Sometimes it’s tricky when I’m so distracted by life that I can’t get to that place. The pleasure in writing, for me, comes from having other places to go and lives to live, so many discoveries to make. Because their world is also the everyday world—with its inexplicable and fantastic elements, its daily chores, its mortality and irrationality, its baffling horrors and generosities. So though I wouldn’t say I understand our world better from living in my characters’ world, I feel more able to face the difficult aspects of reality. With luck, when I manage to tell the truth about my characters and their lives, my readers would then also be more able to come to terms with the world.
NA: Your characters grapple with belief in the miraculous, the unseen, in souls and magic. For example (106), Katya asks: “Brian, do you think chickens have souls?” And Brian responds:
Chickens, yes. Ducks, absolutely. Fish, I don’t know. Octopi definitely. I read in Scientific American about this lab.

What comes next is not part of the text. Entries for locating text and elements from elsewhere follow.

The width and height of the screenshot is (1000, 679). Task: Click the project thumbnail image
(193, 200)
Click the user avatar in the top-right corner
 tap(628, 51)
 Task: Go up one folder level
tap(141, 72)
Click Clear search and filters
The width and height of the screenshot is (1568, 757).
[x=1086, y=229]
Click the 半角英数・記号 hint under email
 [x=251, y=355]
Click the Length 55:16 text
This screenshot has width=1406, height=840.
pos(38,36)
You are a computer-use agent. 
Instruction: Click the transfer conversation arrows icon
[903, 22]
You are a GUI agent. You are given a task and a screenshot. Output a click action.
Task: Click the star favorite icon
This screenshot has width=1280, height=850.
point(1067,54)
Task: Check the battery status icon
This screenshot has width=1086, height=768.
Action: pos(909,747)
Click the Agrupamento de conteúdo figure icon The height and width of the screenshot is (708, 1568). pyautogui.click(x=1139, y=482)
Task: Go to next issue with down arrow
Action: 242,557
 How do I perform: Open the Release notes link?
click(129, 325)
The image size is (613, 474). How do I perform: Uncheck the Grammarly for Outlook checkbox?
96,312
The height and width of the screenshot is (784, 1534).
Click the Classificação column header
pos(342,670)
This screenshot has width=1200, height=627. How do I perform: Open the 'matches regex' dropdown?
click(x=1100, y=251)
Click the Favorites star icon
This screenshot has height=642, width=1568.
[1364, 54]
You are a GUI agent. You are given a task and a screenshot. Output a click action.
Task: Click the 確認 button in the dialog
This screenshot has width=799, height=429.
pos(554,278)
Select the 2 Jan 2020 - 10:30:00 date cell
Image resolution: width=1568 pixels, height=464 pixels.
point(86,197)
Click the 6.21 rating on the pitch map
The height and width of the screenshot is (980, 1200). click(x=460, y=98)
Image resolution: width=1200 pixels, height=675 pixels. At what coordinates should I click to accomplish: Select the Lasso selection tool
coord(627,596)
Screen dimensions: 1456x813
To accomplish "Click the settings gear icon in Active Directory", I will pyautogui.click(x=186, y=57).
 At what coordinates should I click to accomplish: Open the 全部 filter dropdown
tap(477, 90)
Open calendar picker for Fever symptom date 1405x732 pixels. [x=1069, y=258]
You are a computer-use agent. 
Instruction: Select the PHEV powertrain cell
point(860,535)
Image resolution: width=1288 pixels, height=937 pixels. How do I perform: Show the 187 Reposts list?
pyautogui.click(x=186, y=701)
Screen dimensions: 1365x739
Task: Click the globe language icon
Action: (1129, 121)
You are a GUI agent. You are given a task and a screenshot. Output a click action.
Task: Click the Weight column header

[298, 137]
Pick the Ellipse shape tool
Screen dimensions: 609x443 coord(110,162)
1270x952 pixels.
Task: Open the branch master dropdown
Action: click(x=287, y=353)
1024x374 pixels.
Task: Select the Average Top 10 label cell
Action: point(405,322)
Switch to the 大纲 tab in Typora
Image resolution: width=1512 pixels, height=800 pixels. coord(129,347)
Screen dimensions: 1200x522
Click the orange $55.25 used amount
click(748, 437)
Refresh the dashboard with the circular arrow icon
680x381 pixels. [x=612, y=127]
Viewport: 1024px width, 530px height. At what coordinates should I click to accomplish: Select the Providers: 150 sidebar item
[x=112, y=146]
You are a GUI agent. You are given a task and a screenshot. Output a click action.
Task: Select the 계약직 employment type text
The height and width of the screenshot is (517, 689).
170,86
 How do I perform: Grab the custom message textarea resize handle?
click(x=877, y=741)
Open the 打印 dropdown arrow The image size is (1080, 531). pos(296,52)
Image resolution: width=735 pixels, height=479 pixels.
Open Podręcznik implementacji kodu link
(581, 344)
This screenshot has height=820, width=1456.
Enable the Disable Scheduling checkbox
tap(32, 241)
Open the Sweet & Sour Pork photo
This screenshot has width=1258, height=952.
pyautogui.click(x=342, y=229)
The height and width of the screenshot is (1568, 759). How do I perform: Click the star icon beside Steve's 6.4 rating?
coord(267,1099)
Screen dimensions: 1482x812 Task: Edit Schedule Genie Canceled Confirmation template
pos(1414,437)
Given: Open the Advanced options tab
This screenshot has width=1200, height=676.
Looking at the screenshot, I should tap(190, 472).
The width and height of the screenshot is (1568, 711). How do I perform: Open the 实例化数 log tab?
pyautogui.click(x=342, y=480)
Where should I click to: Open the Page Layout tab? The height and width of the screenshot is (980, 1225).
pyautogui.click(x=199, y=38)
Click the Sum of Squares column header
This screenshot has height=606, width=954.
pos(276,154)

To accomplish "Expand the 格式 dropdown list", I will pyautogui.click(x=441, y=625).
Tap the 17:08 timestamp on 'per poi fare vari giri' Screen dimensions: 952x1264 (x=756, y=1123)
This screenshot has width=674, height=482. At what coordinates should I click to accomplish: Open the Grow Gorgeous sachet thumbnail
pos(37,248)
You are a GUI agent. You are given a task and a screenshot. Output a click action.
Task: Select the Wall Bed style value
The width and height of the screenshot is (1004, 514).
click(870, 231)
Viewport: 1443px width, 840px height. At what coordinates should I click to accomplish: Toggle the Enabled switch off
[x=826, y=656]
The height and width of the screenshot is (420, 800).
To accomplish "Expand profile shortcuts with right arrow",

The fish were disappearing. They put a researcher in overnight. Nothing. They set up a closed-circuit camera. That night the octopus unscrewed the lid of its tank, climbed out, jumped across the lab, opened the fish tank, ate a couple, closed it up again, and jumped back into its own. Of course, you’d have to think that the ability to conceal your crimes means you have a soul…
I would love to know what type of life you imagine for Brian if he did not believe in octopi having a soul? How would his life be different than the one he has in Hungry Ghost Theater?
SS: Over time, whenever I would take breaks from working on a different book, which I couldn’t get right, a family came into focus—the family of Hungry Ghost Theater—the Zamarins: Julia and Robert, who run an experimental theater troupe, and their sister Eva, a neuroscientist looking for the roots of empathy, their parents Philip and Lily, who are moving into old-old age during the time of the book, and Eva’s three children, Katya, Jenny, and Arielle, a talented, strange child who struggles with self-destructive and addictive impulses as she grows into her teen years. Mental illness and addiction run through the family, and a streak of cruelty too, but at the same time, they’re often very loving. I was always interested in them and curious about them.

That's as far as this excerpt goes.